They say that Patience is a virtue. You always hear the phrase "You Gotta have Patience." But let's be real here, the patience well is only so deep, and that is a well that can run dry. Dry af.
Now originally when thinking up this posts, I was thinking about and reflection on my own work experiences, (more about that later), but really I think that the idea of keeping the patience and trying to maintian it when the well is dry af, can apply to all of us.
So here are 3 of my best tips for keeping the patience. These come from my experience of dealing with difficult clients, and a less than perfect work environment.
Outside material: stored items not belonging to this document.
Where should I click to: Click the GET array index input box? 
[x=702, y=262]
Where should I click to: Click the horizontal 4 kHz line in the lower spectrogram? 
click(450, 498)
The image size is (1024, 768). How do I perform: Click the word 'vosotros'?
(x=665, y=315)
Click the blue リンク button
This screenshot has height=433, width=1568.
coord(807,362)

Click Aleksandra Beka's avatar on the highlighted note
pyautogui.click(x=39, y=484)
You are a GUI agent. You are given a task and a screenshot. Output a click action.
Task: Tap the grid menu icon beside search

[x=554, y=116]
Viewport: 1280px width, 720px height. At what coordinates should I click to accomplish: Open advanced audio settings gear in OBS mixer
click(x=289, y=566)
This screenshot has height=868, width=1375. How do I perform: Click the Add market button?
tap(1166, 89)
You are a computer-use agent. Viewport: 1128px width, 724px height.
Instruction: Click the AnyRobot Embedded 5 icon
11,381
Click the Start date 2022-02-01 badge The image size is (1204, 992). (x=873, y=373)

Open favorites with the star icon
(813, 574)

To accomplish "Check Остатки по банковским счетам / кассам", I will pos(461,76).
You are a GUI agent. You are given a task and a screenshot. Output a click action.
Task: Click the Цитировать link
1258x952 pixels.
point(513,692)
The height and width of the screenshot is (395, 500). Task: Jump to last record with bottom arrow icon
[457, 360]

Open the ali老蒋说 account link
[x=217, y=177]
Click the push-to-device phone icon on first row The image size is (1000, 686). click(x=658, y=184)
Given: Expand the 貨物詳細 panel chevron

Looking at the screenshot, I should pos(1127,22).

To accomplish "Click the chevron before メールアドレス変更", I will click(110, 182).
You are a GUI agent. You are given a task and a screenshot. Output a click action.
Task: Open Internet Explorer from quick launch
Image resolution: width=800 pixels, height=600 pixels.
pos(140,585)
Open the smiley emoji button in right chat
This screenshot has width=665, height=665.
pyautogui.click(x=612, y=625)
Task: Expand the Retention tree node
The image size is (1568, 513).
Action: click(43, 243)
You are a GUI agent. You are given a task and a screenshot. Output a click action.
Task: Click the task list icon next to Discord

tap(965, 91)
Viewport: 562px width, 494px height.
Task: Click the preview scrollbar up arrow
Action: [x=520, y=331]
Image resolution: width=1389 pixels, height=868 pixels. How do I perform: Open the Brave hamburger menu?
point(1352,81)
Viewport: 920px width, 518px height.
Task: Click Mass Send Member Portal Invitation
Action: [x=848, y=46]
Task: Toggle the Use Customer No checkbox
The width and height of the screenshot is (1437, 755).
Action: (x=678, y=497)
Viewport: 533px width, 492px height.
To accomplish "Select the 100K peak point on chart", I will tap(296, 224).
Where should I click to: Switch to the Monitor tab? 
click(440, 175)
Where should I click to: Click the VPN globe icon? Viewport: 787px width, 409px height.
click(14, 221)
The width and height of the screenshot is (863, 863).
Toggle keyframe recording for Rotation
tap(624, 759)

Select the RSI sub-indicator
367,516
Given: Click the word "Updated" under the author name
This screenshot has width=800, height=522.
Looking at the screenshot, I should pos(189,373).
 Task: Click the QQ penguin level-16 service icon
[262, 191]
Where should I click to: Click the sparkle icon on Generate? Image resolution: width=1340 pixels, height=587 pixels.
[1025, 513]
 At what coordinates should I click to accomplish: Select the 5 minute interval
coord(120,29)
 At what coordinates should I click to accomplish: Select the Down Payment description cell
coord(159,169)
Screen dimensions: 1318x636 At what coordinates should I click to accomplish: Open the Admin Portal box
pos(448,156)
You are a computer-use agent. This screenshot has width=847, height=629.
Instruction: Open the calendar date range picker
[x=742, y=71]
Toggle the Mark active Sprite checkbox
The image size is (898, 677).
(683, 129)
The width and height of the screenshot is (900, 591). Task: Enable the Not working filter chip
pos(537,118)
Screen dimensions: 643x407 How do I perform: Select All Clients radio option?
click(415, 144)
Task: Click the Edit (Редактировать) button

1. Lower your expectations - One of the things that I realized was that my expectations for other people were too high. The clients I was working with, my co-workers, my work environment, could not and would not live up to the expectations that I had set in my head based on past experiences and ideals. The easiest way to keep my patience was to lower my expectations low enough to the point that I expected nothing from anyone.
2. Focus on what you can control- It took some time but I realized that most of the things in my environment that were causing me to lose patience, were out of my control. No more could I worry about this behavior, or that thing missing. I can and now do only focus on what I can control and what I can do better. The rest is not for me to worry about.
3. Do your salary - We live in this age where employeers are paying us less and less but expecting more and more. This is especially true in the non-profit realm, where everyone tends to do the jobs of two or three people, and then some. When more and more tasks and clients are being squeezed into an 8 hour day. But here's the thing, no one is a super person. None of us can do all and be all, and be healthy and patience at the same time. So do your salary, only do what is covered in your job description and it to the best of your abilities. No more, no less, no attempting to be superhuman, no adding on tasks, unless bumps in income come with that. It is easier to be patience, when you are not spread thin.
For me, these three tips have been serving me well. By adopting these practices into my everyday work, I have found that I don't lose my patience as much. I find the my well of patience is able to replenish itself enough that, I don't lose it altogether. Hopefully, these tips can serve just as useful to you when it comes to trying to maintain patience.